* What the exercise asks *
Reproduce the items word for word, from the first line through the line that contains "(419, 193).", and stop after that line.

>> start Input rows

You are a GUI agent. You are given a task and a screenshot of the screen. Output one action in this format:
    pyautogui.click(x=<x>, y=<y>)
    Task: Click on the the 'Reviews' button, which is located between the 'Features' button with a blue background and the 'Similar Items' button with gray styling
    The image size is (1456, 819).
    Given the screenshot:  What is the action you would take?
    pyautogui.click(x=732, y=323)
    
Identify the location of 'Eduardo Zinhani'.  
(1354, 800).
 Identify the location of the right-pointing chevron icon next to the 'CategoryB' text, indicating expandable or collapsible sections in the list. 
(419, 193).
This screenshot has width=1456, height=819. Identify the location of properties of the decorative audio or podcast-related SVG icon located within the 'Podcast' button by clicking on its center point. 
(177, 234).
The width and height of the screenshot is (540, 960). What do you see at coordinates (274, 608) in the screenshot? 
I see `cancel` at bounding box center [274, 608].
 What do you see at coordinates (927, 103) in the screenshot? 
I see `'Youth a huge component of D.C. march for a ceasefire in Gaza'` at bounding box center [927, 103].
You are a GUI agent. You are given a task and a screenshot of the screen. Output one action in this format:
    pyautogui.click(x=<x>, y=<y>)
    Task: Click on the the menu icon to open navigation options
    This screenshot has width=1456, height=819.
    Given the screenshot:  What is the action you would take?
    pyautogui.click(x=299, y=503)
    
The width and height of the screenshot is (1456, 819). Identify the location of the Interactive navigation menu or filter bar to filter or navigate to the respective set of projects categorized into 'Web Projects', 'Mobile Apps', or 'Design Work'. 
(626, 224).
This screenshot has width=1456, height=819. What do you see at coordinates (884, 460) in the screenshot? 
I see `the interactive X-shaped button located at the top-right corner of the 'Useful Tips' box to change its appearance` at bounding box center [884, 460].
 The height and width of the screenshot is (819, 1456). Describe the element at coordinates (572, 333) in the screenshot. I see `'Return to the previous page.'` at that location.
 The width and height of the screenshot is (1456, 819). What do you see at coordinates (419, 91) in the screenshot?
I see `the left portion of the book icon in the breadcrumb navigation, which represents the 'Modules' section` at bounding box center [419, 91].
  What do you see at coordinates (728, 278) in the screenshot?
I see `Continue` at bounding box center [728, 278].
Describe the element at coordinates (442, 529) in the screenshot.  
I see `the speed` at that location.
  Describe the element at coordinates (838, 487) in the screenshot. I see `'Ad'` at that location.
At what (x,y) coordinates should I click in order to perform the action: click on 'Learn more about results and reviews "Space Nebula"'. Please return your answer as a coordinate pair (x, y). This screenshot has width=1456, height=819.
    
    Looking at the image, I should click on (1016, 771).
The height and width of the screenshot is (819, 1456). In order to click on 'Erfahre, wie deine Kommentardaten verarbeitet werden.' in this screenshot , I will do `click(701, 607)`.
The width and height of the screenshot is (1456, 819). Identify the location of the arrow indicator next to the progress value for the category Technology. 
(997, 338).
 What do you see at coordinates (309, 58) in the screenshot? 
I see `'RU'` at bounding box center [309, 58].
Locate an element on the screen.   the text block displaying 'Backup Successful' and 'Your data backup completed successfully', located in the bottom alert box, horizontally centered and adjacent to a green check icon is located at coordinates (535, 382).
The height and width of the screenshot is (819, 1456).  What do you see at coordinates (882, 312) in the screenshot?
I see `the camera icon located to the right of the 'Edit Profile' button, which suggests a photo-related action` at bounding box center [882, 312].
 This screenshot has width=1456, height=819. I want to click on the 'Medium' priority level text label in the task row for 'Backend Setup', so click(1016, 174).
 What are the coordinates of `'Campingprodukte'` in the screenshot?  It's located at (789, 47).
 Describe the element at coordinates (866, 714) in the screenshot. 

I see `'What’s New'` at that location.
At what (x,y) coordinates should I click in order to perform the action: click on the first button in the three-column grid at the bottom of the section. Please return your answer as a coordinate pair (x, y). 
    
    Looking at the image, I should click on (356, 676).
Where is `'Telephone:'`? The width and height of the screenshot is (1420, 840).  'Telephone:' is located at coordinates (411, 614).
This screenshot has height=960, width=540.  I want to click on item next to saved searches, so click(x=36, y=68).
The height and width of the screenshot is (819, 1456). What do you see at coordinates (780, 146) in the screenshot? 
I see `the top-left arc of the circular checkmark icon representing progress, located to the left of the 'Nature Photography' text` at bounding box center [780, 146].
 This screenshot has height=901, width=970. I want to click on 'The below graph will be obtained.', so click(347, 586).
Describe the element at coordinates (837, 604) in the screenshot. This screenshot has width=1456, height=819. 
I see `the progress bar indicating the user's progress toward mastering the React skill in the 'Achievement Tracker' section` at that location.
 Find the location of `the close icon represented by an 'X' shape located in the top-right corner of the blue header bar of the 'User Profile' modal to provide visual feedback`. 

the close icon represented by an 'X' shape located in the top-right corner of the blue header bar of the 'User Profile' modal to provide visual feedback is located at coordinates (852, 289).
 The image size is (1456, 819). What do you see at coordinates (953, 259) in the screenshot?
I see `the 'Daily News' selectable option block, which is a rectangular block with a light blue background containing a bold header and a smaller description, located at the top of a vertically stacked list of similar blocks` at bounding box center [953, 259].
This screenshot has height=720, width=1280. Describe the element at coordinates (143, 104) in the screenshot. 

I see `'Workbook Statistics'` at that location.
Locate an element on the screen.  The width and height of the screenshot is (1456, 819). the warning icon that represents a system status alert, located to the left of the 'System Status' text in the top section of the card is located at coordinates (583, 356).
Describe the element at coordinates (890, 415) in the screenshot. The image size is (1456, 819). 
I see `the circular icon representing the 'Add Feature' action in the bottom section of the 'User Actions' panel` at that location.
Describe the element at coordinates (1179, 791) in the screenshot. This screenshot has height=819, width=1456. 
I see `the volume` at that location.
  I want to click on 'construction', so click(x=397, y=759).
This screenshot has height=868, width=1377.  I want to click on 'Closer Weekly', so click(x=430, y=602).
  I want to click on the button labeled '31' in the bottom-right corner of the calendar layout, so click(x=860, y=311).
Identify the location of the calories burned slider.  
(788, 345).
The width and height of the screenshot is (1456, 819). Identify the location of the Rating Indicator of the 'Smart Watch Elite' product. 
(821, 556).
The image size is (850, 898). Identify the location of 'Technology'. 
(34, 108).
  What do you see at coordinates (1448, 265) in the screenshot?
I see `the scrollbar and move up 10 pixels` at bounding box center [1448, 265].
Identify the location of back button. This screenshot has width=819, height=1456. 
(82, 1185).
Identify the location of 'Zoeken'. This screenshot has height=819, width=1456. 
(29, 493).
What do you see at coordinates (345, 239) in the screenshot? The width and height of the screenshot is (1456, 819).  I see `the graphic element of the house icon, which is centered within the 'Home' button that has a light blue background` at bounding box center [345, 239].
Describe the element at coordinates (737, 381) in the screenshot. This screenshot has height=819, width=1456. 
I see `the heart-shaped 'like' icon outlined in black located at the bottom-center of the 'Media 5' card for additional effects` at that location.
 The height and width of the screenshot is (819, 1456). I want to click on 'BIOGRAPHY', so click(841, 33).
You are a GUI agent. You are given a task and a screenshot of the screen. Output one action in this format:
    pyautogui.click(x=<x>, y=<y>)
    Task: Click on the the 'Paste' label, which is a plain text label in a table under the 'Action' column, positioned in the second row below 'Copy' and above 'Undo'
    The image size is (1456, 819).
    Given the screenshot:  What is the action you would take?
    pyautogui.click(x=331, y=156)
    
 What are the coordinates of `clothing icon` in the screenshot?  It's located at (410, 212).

>> end Input rows

* Answer to this problem *
You are a GUI agent. You are given a task and a screenshot of the screen. Output one action in this format:
    pyautogui.click(x=<x>, y=<y>)
    Task: Click on the the 'Reviews' button, which is located between the 'Features' button with a blue background and the 'Similar Items' button with gray styling
    The image size is (1456, 819).
    Given the screenshot:  What is the action you would take?
    pyautogui.click(x=732, y=323)
    
Identify the location of 'Eduardo Zinhani'.  
(1354, 800).
 Identify the location of the right-pointing chevron icon next to the 'CategoryB' text, indicating expandable or collapsible sections in the list. 
(419, 193).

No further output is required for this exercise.